Entretanto, enfatiza-se a atuação do professor, que depende, entre outras coisas, de uma ação vigorosa do Governo, para expandir as políticas educacionais para que as crianças, sobre as quais o trabalho é realizado, sejam beneficiadas, uma vez que inúmeras disparidades existem no que diz respeito ao atendimento aos portadores de necessidades especiais em diferentes regiões, estados e municípios, tendo em vista o Sistema Brasileiro de Ensino. Todavia, cabe também registrar que, analisando o resultado estatístico oferecido pelo censo escolar em 2002, constatou-se que, 24,7% das crianças portadoras de necessidades especiais recebiam atendimento especializado na escola e que em 2006, o percentual de atendimento atingiu 46,4% (www.inep.gov.br). Pelos dados apresentados, observa-se que a atenção aos direitos dos portadores de necessidades especiais nas escolas brasileiras apresentou uma sensível evolução, junto aos esforços das entidades governamentais e também da sociedade como um todo.

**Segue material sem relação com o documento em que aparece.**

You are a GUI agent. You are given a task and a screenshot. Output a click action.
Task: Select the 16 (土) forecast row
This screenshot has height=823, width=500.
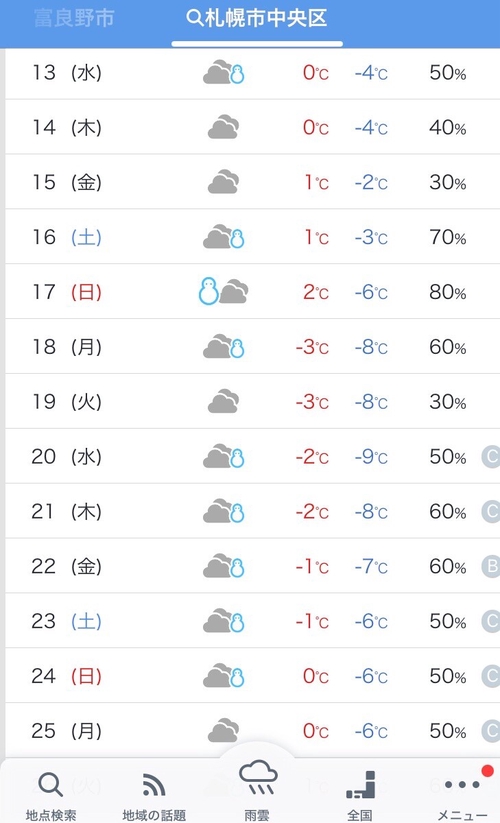coord(252,237)
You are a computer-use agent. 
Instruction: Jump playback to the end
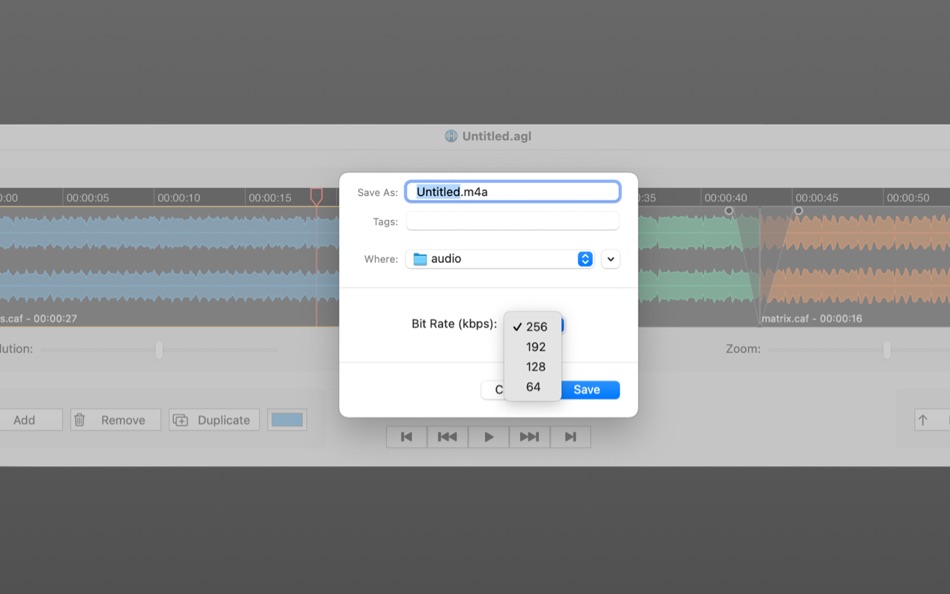[x=570, y=436]
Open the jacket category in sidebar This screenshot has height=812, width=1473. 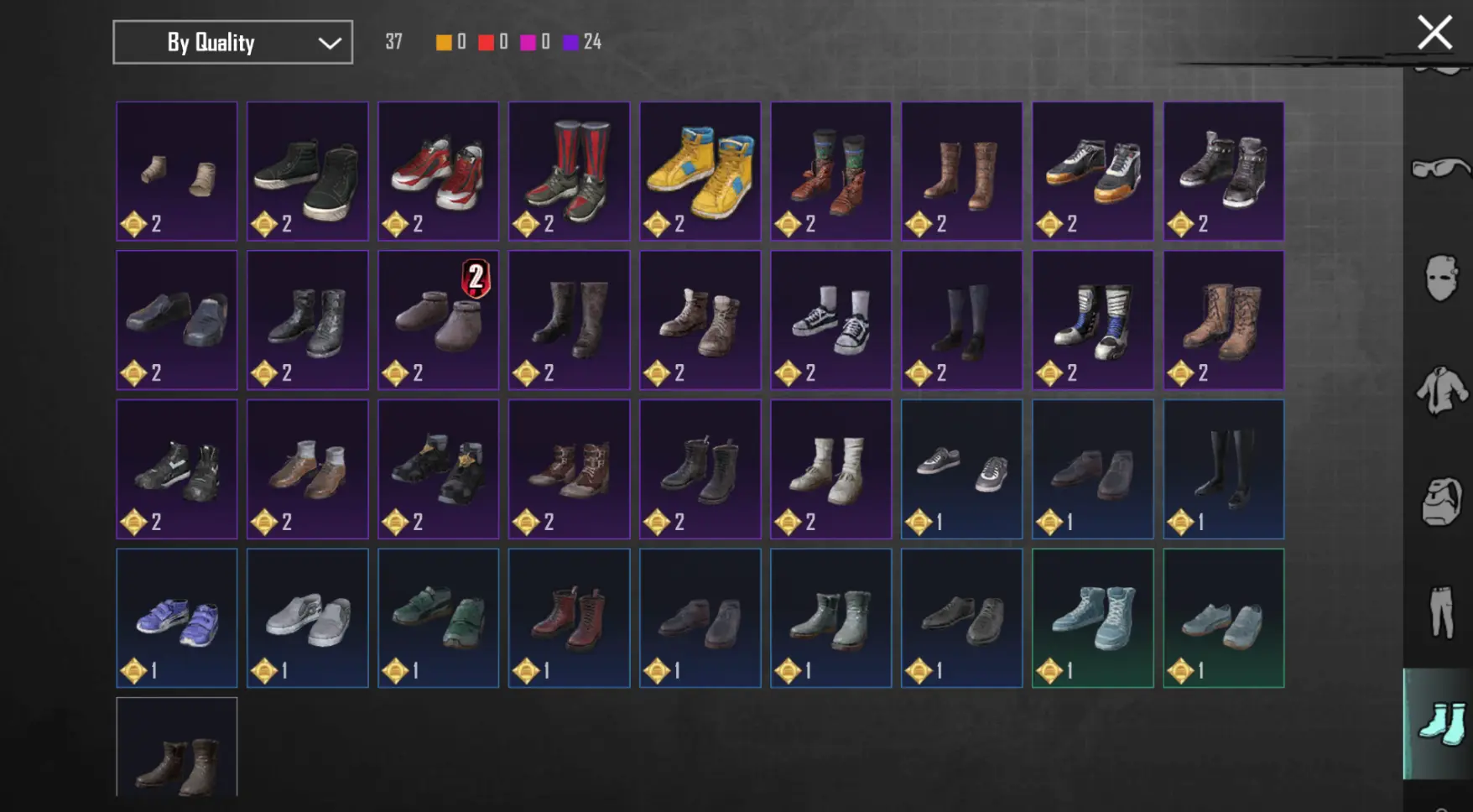[1441, 390]
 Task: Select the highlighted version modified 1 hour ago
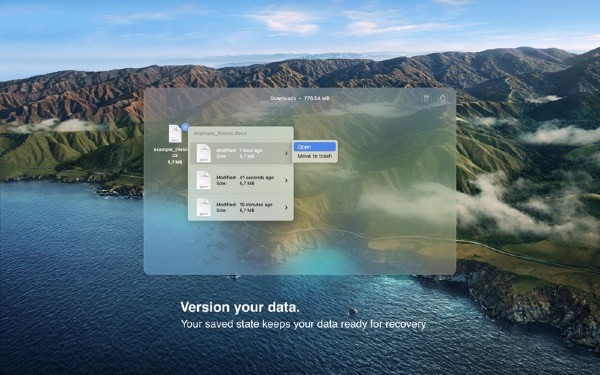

Pelo próprio objetivo da educação especial que, fundamentalmente, visa oferecer à criança portadora de algum tipo de excepcionalidade, atendimento específico a sua necessidade, levando em consideração suas diferenças inter-individuais e intra-individuais, a referência à necessidade de capacitação dos docentes, no âmbito da educação especial, é de fundamental importância, no sentido de que lhes seja oferecida formação pedagógica e didático-metodológica que os possibilitem atender a essas crianças e transformar a sala de aula num ambiente propício à aprendizagem. Assim sendo, é preciso que se de atenção, sobretudo, ao currículo dos cursos de formação de professores, sejam eles de ensino médio ou de nível universitário, no sentido de imprimir maior consistência à formação docente no que diz respeito à educação especial, o que por certo, facilitará o trabalho com a criança portadora de necessidade. O que tem acontecido é que em inúmeras escolas, o professor acaba aprendendo na prática, com a didática do "aprender a fazer fazendo" ou, o que é muito pior, nada faz para que a criança se desenvolva de acordo com suas necessidades, o que representa uma omissão educacional inadmissível (SILVA, 2001).
Conclui-se ainda que em todas as escolas desde públicas a particulares deveria haver um profissional a disposição para essas crianças. No caso do deficiente auditivo, uma pessoa que fale em libras para colaborar com a alfabetização; para as portadoras de deficiência visual, alguém que lhe ensine a ler e escrever em Braille; para os que têm deficiências mentais também deveriam ter uma acompanhante para assessorá-lo no que for necessário e por último, não mais importante, aos portadores de deficiência física já está mais do que visível a necessidade de rampas e corrimões para a segurança e acessibilidade dessas pessoas.
O foco do trabalho educacional deve ser o potencial de cada um e não a deficiência em si, pois de certa forma, começar a diversificar a sala de aula quebra um modelo de educação padronizado, no qual os professores estão acostumados a lecionar.
Reconhece-se ainda o papel do psicólogo na inclusão social dos portadores de necessidades especiais, sendo o de auxiliá-los a praticar o enfrentamento e a lidar com a exclusão, tentando introduzir principalmente a afetividade no cotidiano dessas pessoas. Para isso, dando assessoria as famílias, assim como os profissionais da educação, no trabalho de educar e incluir o portador no seio social.